Was wird aus dem riesigen Chemiewaffenarsenal ? Es könnte angesichts der zunehmenden Wirren in die Hände von al-Qaida fallen.

Hamburg. Der Konflikt in Syrien ist nach dem Ergebnis einer Uno-Untersuchungskommission "dramatisch eskaliert". Der Vorsitzende des von den Vereinten Nationen berufenen Gremiums, Paulo Pinheiro, sagte in Genf: "Keine Seite scheint mehr an eine politische Lösung zu glauben." Auch der Uno-Sondergesandte für Syrien, der frühere Uno-Generalsekretär Kofi Annan, meinte, die Zeit für eine friedliche Lösung laufe ab. Er hat die ständigen Mitglieder des Weltsicherheitsrats, den Uno-Generalsekretär Ban Ki-moon und die Türkei zu einer Konferenz am Sonnabend in Genf über die Lage in Syrien zusammengerufen. Der Iran und Saudi-Arabien sind nicht eingeladen.

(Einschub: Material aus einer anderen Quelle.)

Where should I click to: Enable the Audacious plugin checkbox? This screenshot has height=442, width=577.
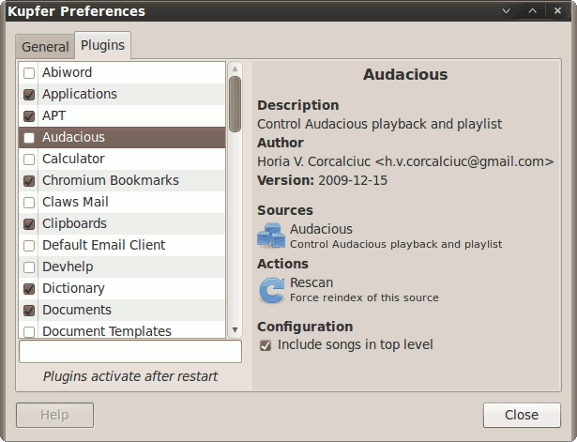pyautogui.click(x=29, y=138)
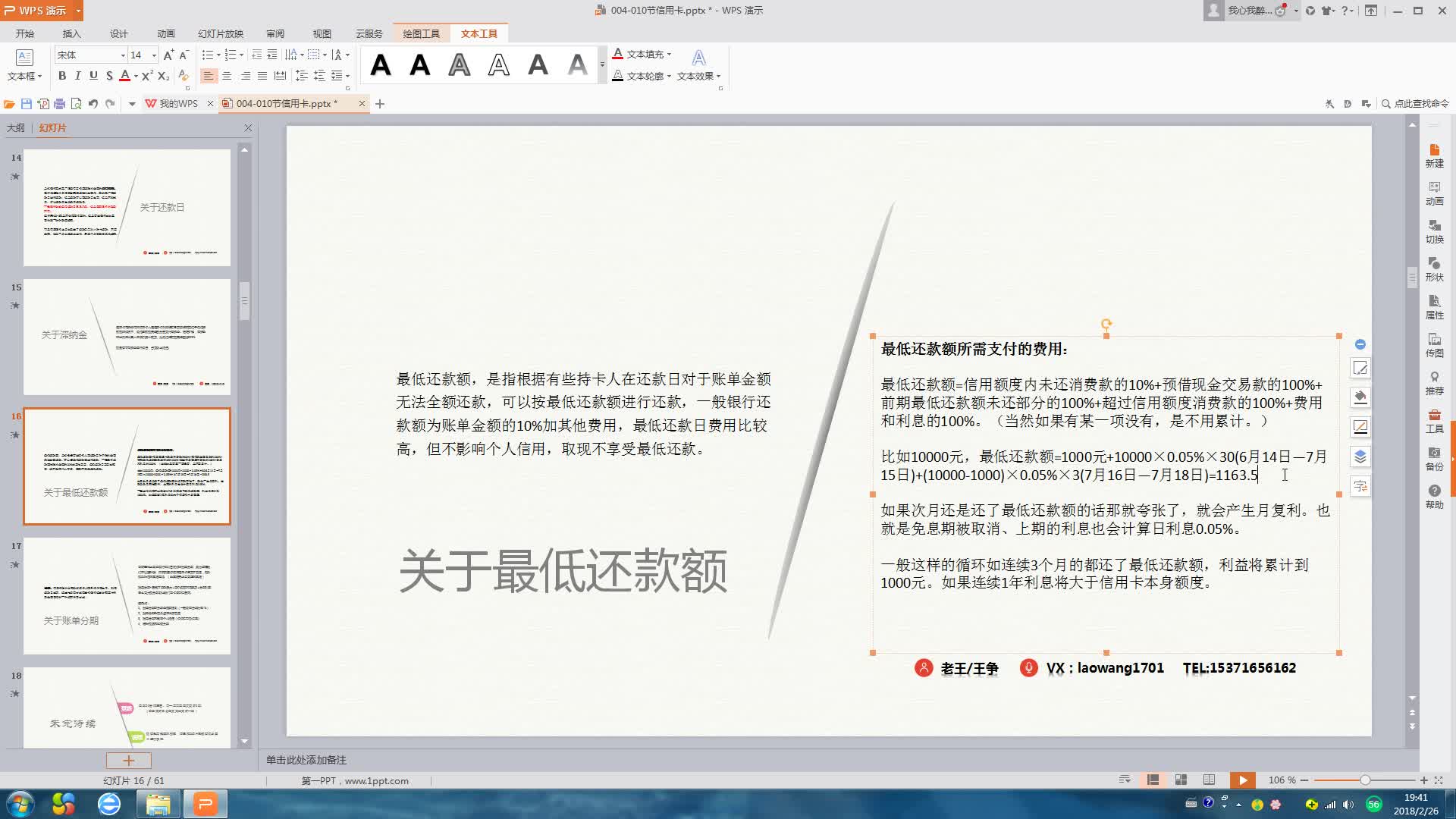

Wie Pinheiro weiter berichtete, würden die Regierungstruppen selbst bei Anwesenheit von internationalen Beobachtern ganze Wohnviertel mit Artillerie und Kampfhubschraubern einebnen. Zu den üblichen Methoden der Armee gehörten auch Scheinhinrichtungen und schwerste Folter. Nach Uno-Erkenntnissen werden Kinder als lebende Schutzschilde eingesetzt. Aber auch die Rebellen gehen immer brutaler vor.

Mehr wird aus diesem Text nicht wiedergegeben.